===== DATA =====

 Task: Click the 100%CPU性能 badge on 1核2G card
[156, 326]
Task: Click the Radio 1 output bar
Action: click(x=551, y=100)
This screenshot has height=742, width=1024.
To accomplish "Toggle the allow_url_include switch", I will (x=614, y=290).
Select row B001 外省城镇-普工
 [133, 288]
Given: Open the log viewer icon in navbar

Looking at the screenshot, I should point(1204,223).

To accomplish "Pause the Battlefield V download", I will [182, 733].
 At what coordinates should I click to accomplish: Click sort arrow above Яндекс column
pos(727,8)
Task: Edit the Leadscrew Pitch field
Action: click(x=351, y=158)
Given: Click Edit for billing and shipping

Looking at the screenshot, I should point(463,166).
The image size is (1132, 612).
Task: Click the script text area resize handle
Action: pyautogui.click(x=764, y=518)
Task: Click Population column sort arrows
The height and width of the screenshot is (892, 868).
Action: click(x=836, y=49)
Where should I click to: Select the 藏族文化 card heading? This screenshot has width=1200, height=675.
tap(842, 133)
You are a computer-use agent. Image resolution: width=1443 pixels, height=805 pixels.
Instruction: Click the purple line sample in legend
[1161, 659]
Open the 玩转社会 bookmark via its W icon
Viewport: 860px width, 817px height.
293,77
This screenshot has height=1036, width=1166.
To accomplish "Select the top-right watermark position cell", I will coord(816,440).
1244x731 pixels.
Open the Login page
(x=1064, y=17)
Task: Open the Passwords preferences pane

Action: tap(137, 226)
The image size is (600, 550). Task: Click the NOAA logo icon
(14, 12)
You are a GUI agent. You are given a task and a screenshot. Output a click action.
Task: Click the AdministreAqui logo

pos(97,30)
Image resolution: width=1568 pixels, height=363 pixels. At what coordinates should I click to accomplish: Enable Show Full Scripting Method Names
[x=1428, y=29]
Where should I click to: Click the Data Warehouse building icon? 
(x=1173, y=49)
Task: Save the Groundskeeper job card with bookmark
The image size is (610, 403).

=====

> **EXERCISE BRIEF**: Each entry is to be returned in full, character for character.

> **OUTPUT FOR THIS TASK**:
 Task: Click the 100%CPU性能 badge on 1核2G card
[156, 326]
Task: Click the Radio 1 output bar
Action: click(x=551, y=100)
This screenshot has height=742, width=1024.
To accomplish "Toggle the allow_url_include switch", I will (x=614, y=290).
Select row B001 外省城镇-普工
 [133, 288]
Given: Open the log viewer icon in navbar

Looking at the screenshot, I should point(1204,223).

To accomplish "Pause the Battlefield V download", I will [182, 733].
 At what coordinates should I click to accomplish: Click sort arrow above Яндекс column
pos(727,8)
Task: Edit the Leadscrew Pitch field
Action: click(x=351, y=158)
Given: Click Edit for billing and shipping

Looking at the screenshot, I should point(463,166).
The image size is (1132, 612).
Task: Click the script text area resize handle
Action: pyautogui.click(x=764, y=518)
Task: Click Population column sort arrows
The height and width of the screenshot is (892, 868).
Action: click(x=836, y=49)
Where should I click to: Select the 藏族文化 card heading? This screenshot has width=1200, height=675.
tap(842, 133)
You are a computer-use agent. Image resolution: width=1443 pixels, height=805 pixels.
Instruction: Click the purple line sample in legend
[1161, 659]
Open the 玩转社会 bookmark via its W icon
Viewport: 860px width, 817px height.
293,77
This screenshot has height=1036, width=1166.
To accomplish "Select the top-right watermark position cell", I will coord(816,440).
1244x731 pixels.
Open the Login page
(x=1064, y=17)
Task: Open the Passwords preferences pane

Action: tap(137, 226)
The image size is (600, 550). Task: Click the NOAA logo icon
(14, 12)
You are a GUI agent. You are given a task and a screenshot. Output a click action.
Task: Click the AdministreAqui logo

pos(97,30)
Image resolution: width=1568 pixels, height=363 pixels. At what coordinates should I click to accomplish: Enable Show Full Scripting Method Names
[x=1428, y=29]
Where should I click to: Click the Data Warehouse building icon? 
(x=1173, y=49)
Task: Save the Groundskeeper job card with bookmark
The image size is (610, 403).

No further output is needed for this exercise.